[Text section — start]

Most people just don’t know how safe nuclear power is. I worked on a nuclear reactor personally. We used to joke that the safest thing we had in the power plant was the radiation. I received less operational exposure in 6 years than typical nuclear medicine procedures create.

The other source is entrenched players in the power industry hate nuclear power because it works, and can credibly produce post scarcity levels of power production.

It is unfortunate that the green energy movement has been lied to and co-opted against this genuinely fantastic energy source.

3 comments

> Anti nuclear fearmongering is based on ignorance for the most part, and a kind of exploitative cynicism on the other.

Is it fearmongering when incidents actually happened and right now we have a country that could potentially have a reactor get destroyed by act of war ?

You seem to focus purely on the technical part, and swiping away the margin for human error, unpredicted issues, political incompetence, and straight hostility. Those are also part of the discussion.

Nuclear power is not without risk. Those risks are far more attractive compared to the risks of not using it.

Nuclear power is far simpler than people would intuitively believe. The nuclear reactor boils water at scale, the steam spins an electric generator via a steam turbine. The steam plant side of things is well understood technology, almost 170 years old at this point, nuclear power itself is about 70 years old. As technologies go, it's incredibly simple, and thus far less prone to error.

It is fearmongering to suggest or imply that there's catastrophe right around the corner of every nuclear reactor. This is just not so. It's not possible to have the kinds of nuclear disasters people are afraid of. Fatalities from nuclear power measure around 100 per thousand terawatt hours, far lower than any other power production source by orders of magnitude.

[Text section — finish]
[Supplied information — start]

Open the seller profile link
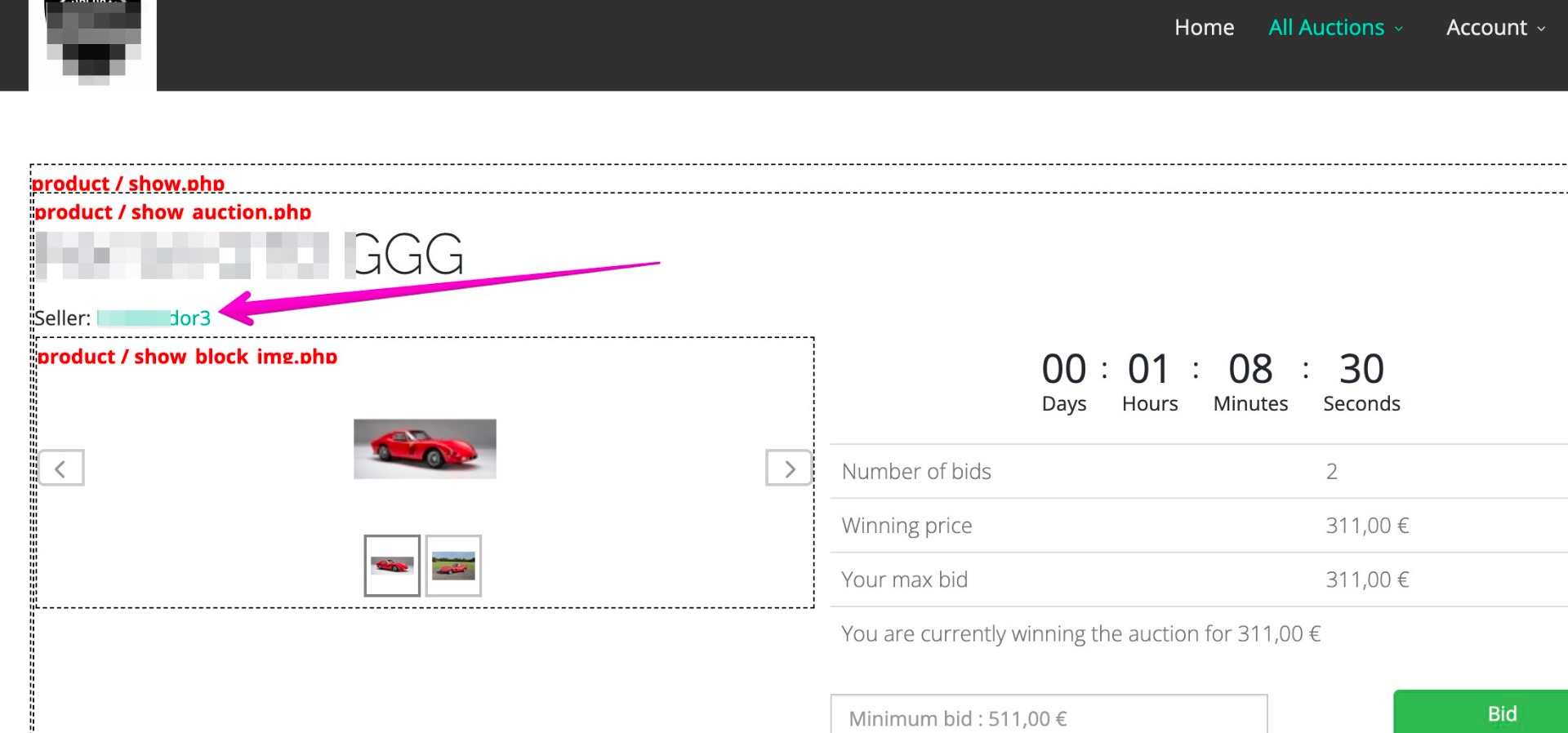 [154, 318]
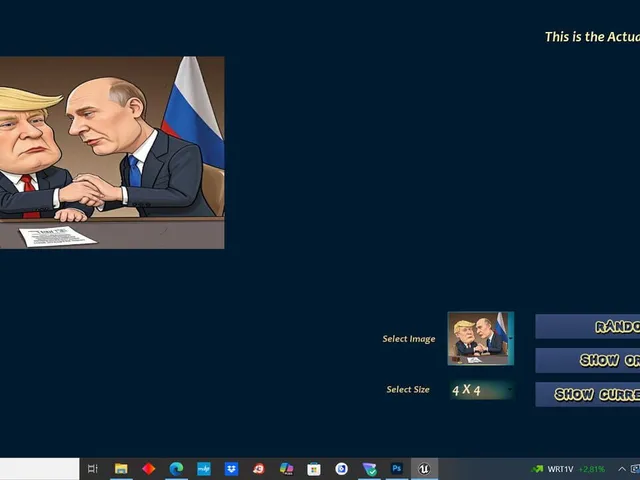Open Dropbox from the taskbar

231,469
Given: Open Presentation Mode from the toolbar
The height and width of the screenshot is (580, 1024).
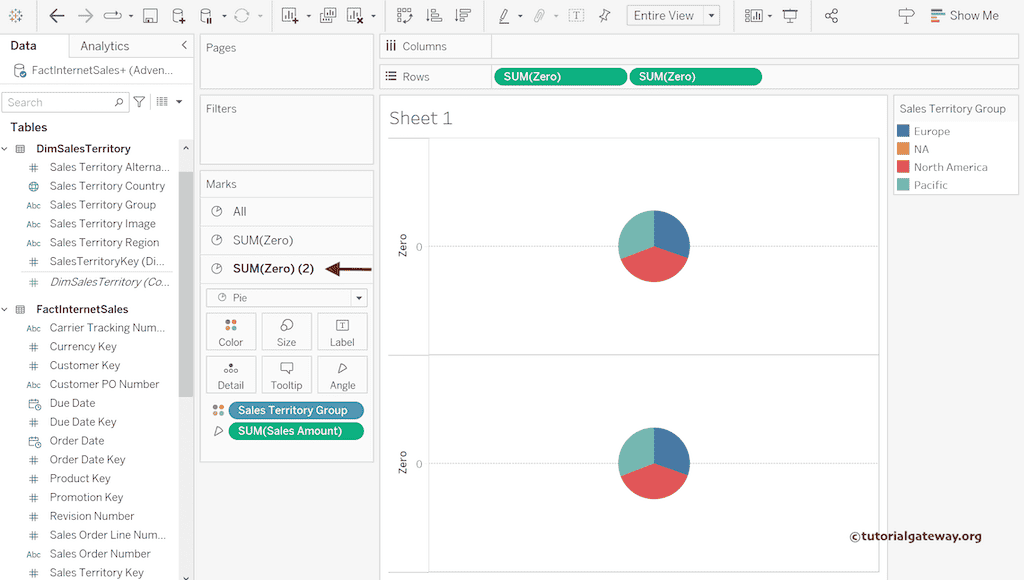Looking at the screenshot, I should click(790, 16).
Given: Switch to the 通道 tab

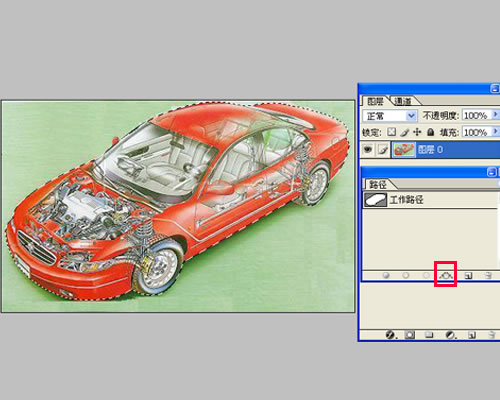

[Supplied information — finish]

**Tasks to carry out**
1. In the nuclear power discussion, how old is nuclear power itself said to be?
2. According to the nuclear power discussion, which factors does the commenter say are being swept away by a purely technical focus? List all of them.
3. Return the section of the nuclear power discussion that opens with the words containing "The other source" and closes with "of the discussion.".
The records are separate material and have no connection to the text.

**List of answers**
1. About 70 years old.

2.
- The margin for human error
- Unpredicted issues
- Political incompetence
- Straight hostility

3.
The other source is entrenched players in the power industry hate nuclear power because it works, and can credibly produce post scarcity levels of power production.

It is unfortunate that the green energy movement has been lied to and co-opted against this genuinely fantastic energy source.

3 comments

> Anti nuclear fearmongering is based on ignorance for the most part, and a kind of exploitative cynicism on the other.

Is it fearmongering when incidents actually happened and right now we have a country that could potentially have a reactor get destroyed by act of war ?

You seem to focus purely on the technical part, and swiping away the margin for human error, unpredicted issues, political incompetence, and straight hostility. Those are also part of the discussion.